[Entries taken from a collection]
- - -
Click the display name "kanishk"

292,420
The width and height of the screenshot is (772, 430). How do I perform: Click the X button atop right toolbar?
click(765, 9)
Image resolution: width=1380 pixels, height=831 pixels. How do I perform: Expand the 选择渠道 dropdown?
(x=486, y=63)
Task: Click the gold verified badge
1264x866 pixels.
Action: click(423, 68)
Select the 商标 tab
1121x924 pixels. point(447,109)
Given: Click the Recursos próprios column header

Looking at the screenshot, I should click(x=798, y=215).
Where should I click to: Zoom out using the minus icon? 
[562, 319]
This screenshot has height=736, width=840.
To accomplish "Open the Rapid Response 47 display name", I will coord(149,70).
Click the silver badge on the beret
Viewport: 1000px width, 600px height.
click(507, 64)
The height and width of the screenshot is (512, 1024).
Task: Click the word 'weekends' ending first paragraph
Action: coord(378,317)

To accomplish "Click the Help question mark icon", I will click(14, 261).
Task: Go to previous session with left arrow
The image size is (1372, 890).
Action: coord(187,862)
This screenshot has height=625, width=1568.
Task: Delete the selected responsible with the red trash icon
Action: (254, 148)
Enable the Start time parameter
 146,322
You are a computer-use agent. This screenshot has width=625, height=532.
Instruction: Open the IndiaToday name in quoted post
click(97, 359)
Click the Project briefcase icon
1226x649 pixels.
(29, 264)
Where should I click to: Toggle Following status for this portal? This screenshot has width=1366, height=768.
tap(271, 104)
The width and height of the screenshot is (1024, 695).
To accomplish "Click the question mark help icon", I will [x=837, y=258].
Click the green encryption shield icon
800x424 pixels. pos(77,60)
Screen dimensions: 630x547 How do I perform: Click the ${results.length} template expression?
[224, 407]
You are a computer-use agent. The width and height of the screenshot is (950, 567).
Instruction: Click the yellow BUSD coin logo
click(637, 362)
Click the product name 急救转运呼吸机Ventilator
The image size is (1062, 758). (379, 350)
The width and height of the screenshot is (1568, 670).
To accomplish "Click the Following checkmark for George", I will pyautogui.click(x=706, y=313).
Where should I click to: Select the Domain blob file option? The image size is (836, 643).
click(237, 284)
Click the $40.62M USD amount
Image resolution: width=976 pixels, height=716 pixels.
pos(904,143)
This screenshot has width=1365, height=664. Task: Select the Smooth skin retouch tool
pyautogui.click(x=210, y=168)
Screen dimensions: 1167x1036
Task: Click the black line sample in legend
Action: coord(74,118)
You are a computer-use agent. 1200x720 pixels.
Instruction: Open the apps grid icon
- - -
- [EXERCISE DETAILS] Each line above where the word "badge" occurs should be copied out.

- [RESPONSE TO THIS EXERCISE]
Task: Click the gold verified badge
Click the silver badge on the beret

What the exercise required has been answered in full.